### [AIM]
Copy the following lines exactly as they appear.

[start MATERIALS PROVIDED]

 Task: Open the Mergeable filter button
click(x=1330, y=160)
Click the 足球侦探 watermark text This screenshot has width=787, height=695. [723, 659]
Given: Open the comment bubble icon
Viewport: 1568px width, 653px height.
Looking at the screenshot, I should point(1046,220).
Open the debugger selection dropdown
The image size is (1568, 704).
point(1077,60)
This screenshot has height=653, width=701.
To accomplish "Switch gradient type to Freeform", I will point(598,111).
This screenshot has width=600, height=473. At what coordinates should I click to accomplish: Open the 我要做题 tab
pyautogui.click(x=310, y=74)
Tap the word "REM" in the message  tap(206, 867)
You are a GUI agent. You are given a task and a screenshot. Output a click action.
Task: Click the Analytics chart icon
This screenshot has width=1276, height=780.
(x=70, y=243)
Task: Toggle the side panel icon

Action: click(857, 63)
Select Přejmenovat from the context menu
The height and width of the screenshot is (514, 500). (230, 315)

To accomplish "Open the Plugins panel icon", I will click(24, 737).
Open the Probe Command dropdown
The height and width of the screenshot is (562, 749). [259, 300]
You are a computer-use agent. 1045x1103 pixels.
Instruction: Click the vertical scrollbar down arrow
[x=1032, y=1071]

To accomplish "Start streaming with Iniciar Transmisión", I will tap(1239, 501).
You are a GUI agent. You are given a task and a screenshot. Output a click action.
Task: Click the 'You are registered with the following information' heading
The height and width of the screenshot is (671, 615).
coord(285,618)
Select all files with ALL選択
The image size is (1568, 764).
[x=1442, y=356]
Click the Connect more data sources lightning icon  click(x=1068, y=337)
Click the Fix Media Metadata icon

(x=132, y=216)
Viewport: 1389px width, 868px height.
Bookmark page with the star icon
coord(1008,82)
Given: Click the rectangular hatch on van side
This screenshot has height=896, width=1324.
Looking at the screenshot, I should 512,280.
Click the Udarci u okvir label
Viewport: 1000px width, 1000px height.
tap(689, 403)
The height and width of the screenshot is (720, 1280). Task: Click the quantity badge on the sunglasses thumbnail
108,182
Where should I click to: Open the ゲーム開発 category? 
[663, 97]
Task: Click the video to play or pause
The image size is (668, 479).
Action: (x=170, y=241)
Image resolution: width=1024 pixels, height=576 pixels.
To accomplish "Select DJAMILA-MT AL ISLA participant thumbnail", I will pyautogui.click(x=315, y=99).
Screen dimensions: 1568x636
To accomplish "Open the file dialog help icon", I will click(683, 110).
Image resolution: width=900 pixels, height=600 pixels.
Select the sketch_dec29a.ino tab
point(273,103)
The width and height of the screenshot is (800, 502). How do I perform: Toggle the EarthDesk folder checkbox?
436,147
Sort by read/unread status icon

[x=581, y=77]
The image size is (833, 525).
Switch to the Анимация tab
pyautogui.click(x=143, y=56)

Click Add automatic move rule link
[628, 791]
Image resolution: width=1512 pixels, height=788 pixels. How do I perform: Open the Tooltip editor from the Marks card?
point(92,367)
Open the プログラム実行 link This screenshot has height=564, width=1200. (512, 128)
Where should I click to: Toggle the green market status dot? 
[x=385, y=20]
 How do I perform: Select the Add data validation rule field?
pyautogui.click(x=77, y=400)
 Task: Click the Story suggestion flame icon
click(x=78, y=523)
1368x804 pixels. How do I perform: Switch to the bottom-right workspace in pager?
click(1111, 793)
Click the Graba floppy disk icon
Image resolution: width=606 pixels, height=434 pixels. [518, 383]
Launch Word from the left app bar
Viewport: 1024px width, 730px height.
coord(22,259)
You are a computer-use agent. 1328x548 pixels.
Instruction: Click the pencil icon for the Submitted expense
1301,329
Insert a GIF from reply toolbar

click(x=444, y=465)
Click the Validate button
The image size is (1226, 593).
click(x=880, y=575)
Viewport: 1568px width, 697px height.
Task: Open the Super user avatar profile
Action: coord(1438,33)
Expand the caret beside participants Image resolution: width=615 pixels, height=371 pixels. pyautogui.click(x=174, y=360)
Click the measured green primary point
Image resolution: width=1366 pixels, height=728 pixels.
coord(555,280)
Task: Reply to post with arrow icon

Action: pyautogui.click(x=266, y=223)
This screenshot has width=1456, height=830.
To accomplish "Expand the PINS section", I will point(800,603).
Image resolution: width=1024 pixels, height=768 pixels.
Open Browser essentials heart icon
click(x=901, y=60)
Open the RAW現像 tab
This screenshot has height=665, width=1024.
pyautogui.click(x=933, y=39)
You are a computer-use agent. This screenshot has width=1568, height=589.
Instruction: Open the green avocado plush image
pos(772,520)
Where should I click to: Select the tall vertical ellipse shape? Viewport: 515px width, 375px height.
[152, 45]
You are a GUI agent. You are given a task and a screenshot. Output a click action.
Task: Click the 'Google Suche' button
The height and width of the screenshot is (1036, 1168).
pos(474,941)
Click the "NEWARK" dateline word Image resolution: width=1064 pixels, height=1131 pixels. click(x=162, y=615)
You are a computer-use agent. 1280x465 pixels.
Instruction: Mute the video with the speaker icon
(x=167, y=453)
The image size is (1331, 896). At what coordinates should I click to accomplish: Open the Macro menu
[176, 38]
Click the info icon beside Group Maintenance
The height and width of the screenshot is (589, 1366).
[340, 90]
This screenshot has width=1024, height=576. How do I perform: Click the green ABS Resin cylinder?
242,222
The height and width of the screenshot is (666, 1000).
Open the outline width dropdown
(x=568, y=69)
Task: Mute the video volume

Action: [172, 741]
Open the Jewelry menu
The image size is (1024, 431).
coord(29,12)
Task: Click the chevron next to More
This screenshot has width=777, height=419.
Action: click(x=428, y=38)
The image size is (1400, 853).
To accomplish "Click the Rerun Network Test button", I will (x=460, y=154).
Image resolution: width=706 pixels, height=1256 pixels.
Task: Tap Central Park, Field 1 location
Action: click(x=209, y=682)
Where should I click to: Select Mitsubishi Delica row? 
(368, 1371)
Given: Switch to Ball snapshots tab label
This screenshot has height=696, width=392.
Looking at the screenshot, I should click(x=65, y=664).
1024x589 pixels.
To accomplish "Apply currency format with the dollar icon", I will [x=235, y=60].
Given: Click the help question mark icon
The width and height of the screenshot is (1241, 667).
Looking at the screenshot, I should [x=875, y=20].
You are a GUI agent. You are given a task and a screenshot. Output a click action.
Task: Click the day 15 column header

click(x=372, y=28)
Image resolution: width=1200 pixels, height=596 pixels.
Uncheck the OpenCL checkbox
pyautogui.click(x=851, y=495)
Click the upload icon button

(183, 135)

[end MATERIALS PROVIDED]

### [TASK SOLUTION]
 Task: Open the Mergeable filter button
click(x=1330, y=160)
Click the 足球侦探 watermark text This screenshot has width=787, height=695. [723, 659]
Given: Open the comment bubble icon
Viewport: 1568px width, 653px height.
Looking at the screenshot, I should point(1046,220).
Open the debugger selection dropdown
The image size is (1568, 704).
point(1077,60)
This screenshot has height=653, width=701.
To accomplish "Switch gradient type to Freeform", I will point(598,111).
This screenshot has width=600, height=473. At what coordinates should I click to accomplish: Open the 我要做题 tab
pyautogui.click(x=310, y=74)
Tap the word "REM" in the message  tap(206, 867)
You are a GUI agent. You are given a task and a screenshot. Output a click action.
Task: Click the Analytics chart icon
This screenshot has width=1276, height=780.
(x=70, y=243)
Task: Toggle the side panel icon

Action: click(857, 63)
Select Přejmenovat from the context menu
The height and width of the screenshot is (514, 500). (230, 315)

To accomplish "Open the Plugins panel icon", I will click(24, 737).
Open the Probe Command dropdown
The height and width of the screenshot is (562, 749). [259, 300]
You are a computer-use agent. 1045x1103 pixels.
Instruction: Click the vertical scrollbar down arrow
[x=1032, y=1071]

To accomplish "Start streaming with Iniciar Transmisión", I will tap(1239, 501).
You are a GUI agent. You are given a task and a screenshot. Output a click action.
Task: Click the 'You are registered with the following information' heading
The height and width of the screenshot is (671, 615).
coord(285,618)
Select all files with ALL選択
The image size is (1568, 764).
[x=1442, y=356]
Click the Connect more data sources lightning icon  click(x=1068, y=337)
Click the Fix Media Metadata icon

(x=132, y=216)
Viewport: 1389px width, 868px height.
Bookmark page with the star icon
coord(1008,82)
Given: Click the rectangular hatch on van side
This screenshot has height=896, width=1324.
Looking at the screenshot, I should 512,280.
Click the Udarci u okvir label
Viewport: 1000px width, 1000px height.
tap(689, 403)
The height and width of the screenshot is (720, 1280). Task: Click the quantity badge on the sunglasses thumbnail
108,182
Where should I click to: Open the ゲーム開発 category? 
[663, 97]
Task: Click the video to play or pause
The image size is (668, 479).
Action: (x=170, y=241)
Image resolution: width=1024 pixels, height=576 pixels.
To accomplish "Select DJAMILA-MT AL ISLA participant thumbnail", I will pyautogui.click(x=315, y=99).
Screen dimensions: 1568x636
To accomplish "Open the file dialog help icon", I will click(683, 110).
Image resolution: width=900 pixels, height=600 pixels.
Select the sketch_dec29a.ino tab
point(273,103)
The width and height of the screenshot is (800, 502). How do I perform: Toggle the EarthDesk folder checkbox?
436,147
Sort by read/unread status icon

[x=581, y=77]
The image size is (833, 525).
Switch to the Анимация tab
pyautogui.click(x=143, y=56)

Click Add automatic move rule link
[628, 791]
Image resolution: width=1512 pixels, height=788 pixels. How do I perform: Open the Tooltip editor from the Marks card?
point(92,367)
Open the プログラム実行 link This screenshot has height=564, width=1200. (512, 128)
Where should I click to: Toggle the green market status dot? 
[x=385, y=20]
 How do I perform: Select the Add data validation rule field?
pyautogui.click(x=77, y=400)
 Task: Click the Story suggestion flame icon
click(x=78, y=523)
1368x804 pixels. How do I perform: Switch to the bottom-right workspace in pager?
click(1111, 793)
Click the Graba floppy disk icon
Image resolution: width=606 pixels, height=434 pixels. [518, 383]
Launch Word from the left app bar
Viewport: 1024px width, 730px height.
coord(22,259)
You are a computer-use agent. 1328x548 pixels.
Instruction: Click the pencil icon for the Submitted expense
1301,329
Insert a GIF from reply toolbar

click(x=444, y=465)
Click the Validate button
The image size is (1226, 593).
click(x=880, y=575)
Viewport: 1568px width, 697px height.
Task: Open the Super user avatar profile
Action: coord(1438,33)
Expand the caret beside participants Image resolution: width=615 pixels, height=371 pixels. pyautogui.click(x=174, y=360)
Click the measured green primary point
Image resolution: width=1366 pixels, height=728 pixels.
coord(555,280)
Task: Reply to post with arrow icon

Action: pyautogui.click(x=266, y=223)
This screenshot has width=1456, height=830.
To accomplish "Expand the PINS section", I will point(800,603).
Image resolution: width=1024 pixels, height=768 pixels.
Open Browser essentials heart icon
click(x=901, y=60)
Open the RAW現像 tab
This screenshot has height=665, width=1024.
pyautogui.click(x=933, y=39)
You are a computer-use agent. This screenshot has width=1568, height=589.
Instruction: Open the green avocado plush image
pos(772,520)
Where should I click to: Select the tall vertical ellipse shape? Viewport: 515px width, 375px height.
[152, 45]
You are a GUI agent. You are given a task and a screenshot. Output a click action.
Task: Click the 'Google Suche' button
The height and width of the screenshot is (1036, 1168).
pos(474,941)
Click the "NEWARK" dateline word Image resolution: width=1064 pixels, height=1131 pixels. click(x=162, y=615)
You are a computer-use agent. 1280x465 pixels.
Instruction: Mute the video with the speaker icon
(x=167, y=453)
The image size is (1331, 896). At what coordinates should I click to accomplish: Open the Macro menu
[176, 38]
Click the info icon beside Group Maintenance
The height and width of the screenshot is (589, 1366).
[340, 90]
This screenshot has width=1024, height=576. How do I perform: Click the green ABS Resin cylinder?
242,222
The height and width of the screenshot is (666, 1000).
Open the outline width dropdown
(x=568, y=69)
Task: Mute the video volume

Action: [172, 741]
Open the Jewelry menu
The image size is (1024, 431).
coord(29,12)
Task: Click the chevron next to More
This screenshot has width=777, height=419.
Action: click(x=428, y=38)
The image size is (1400, 853).
To accomplish "Click the Rerun Network Test button", I will (x=460, y=154).
Image resolution: width=706 pixels, height=1256 pixels.
Task: Tap Central Park, Field 1 location
Action: click(x=209, y=682)
Where should I click to: Select Mitsubishi Delica row? 
(368, 1371)
Given: Switch to Ball snapshots tab label
This screenshot has height=696, width=392.
Looking at the screenshot, I should click(x=65, y=664).
1024x589 pixels.
To accomplish "Apply currency format with the dollar icon", I will [x=235, y=60].
Given: Click the help question mark icon
The width and height of the screenshot is (1241, 667).
Looking at the screenshot, I should [x=875, y=20].
You are a GUI agent. You are given a task and a screenshot. Output a click action.
Task: Click the day 15 column header

click(x=372, y=28)
Image resolution: width=1200 pixels, height=596 pixels.
Uncheck the OpenCL checkbox
pyautogui.click(x=851, y=495)
Click the upload icon button

(183, 135)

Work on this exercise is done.